Wim Wenders s'est donc rendu à Tokyo en mai 2022 pendant 10 jours. Le cinéaste a pu rencontrer Koji Yakusho, l'acteur dont il rêvait pour le rôle (qui restait à écrire) et qu'il avait vu dans une douzaine de films. Il se remémore : "J'ai découvert ces endroits, tous situés à Shibuya, que j'adore. Ces toilettes étaient trop belles pour être vraies. Mais ce n'était pas le sujet de ce film.
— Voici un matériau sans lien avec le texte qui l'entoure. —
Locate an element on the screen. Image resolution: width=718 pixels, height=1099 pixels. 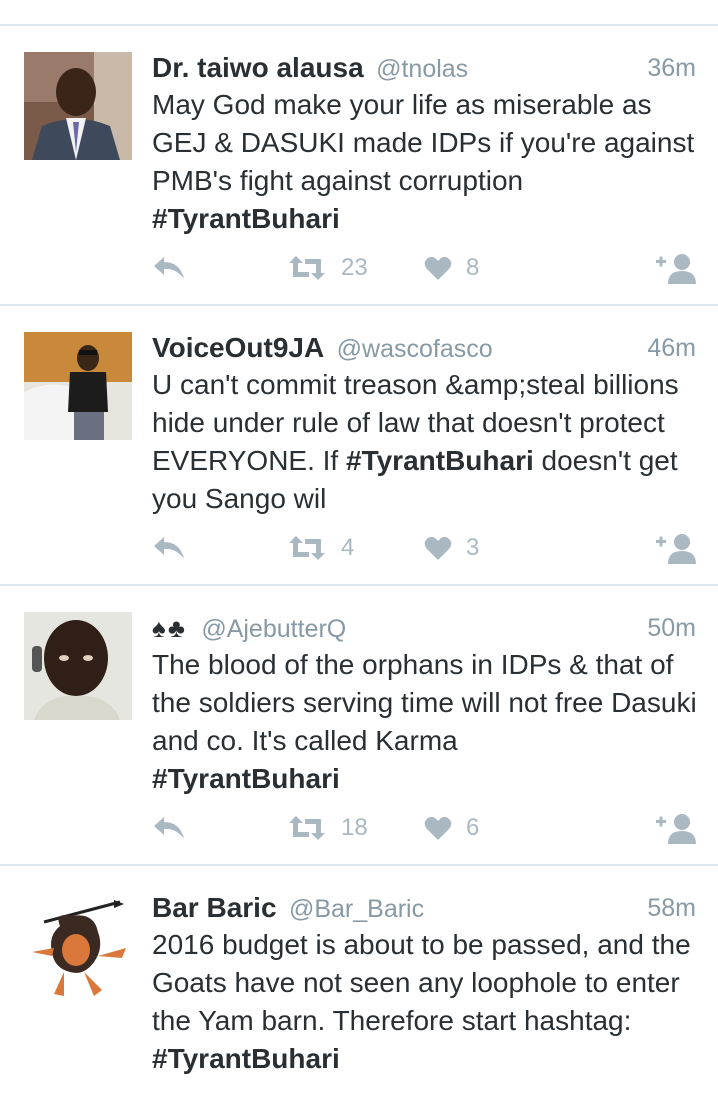
like-count: 8 is located at coordinates (473, 268).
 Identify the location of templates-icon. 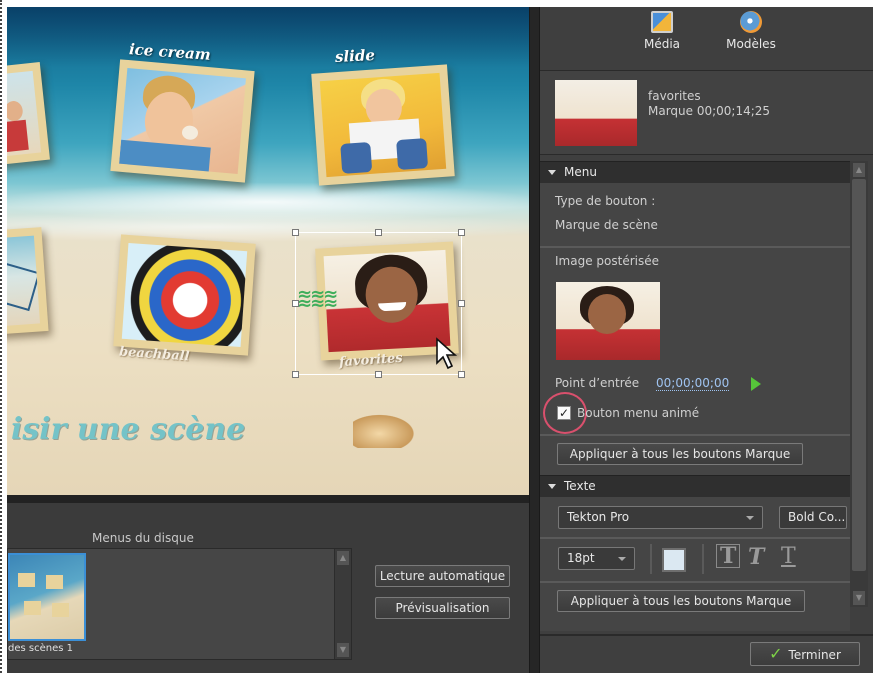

Cela ne pouvait devenir un film que si nous parvenions à créer un gardien unique, un personnage vraiment crédible et réel."
"Son histoire seule compterait, et ce n'est que si sa vie valait la peine d'être suivie qu'il pourrait porter le film, et ces lieux, et toutes les idées qui y sont attachées, comme le sens aigu du "bien commun" au Japon, le respect mutuel pour "la ville" et "les autres" qui rendent la vie publique au Japon si différente de celle de notre monde. Il m'était impossible d'écrire cela tout seul. Mais j'ai trouvé en Takuma Takasaki un coscénariste hors pair. Nous avons creusé profondément pour trouver notre homme..."
Wim Wenders a dédié le film à Yasujirō Ozu. Il explique en quoi le célèbre réalisateur japonais l'a influencé dans sa carrière : "Principalement le sentiment qui imprègne ses films que chaque chose et chaque personne est unique, que chaque moment ne se produit qu'une seule fois, que les histoires quotidiennes sont les seules histoires éternelles."
Wim Wenders possède une longue relation avec Tokyo et le Japon. La ville elle-même joue un rôle important dans Perfect Days, et le réalisateur a eu la chance de tourner dans des endroits où il n'est généralement pas permis de le faire : "J'ai aimé Tokyo la première fois que je m'y suis promené et que je m'y suis perdu. C'était déjà à la fin des années soixante-dix. C'était une époque de pur émerveillement. Je marchais pendant des heures, sans savoir où j'étais dans ce1e immense ville, puis je prenais n'importe quel métro et je retrouvais mon hôtel. Chaque jour, je me rendais dans un autre quartier."
"J'étais stupéfait par la structure apparemment chaotique de la ville, où l'on trouvait de vieux blocs avec d'anciennes maisons en bois à côté de gratte-ciel et d'intersections très fréquentées, où l'on passait sous ces autoroutes de science-fiction à deux ou trois étages et où l'on trouvait les zones d'habitation les plus paisibles et des labyrinthes de rues minuscules juste à côté. J'étais fasciné par tout le futur que je voyais se dessiner. J'avais toujours considéré les États-Unis comme l'endroit où l'on pouvait rencontrer l'avenir. Ici, au Japon, j'ai trouvé une autre version de l'avenir, qui me convenait très bien."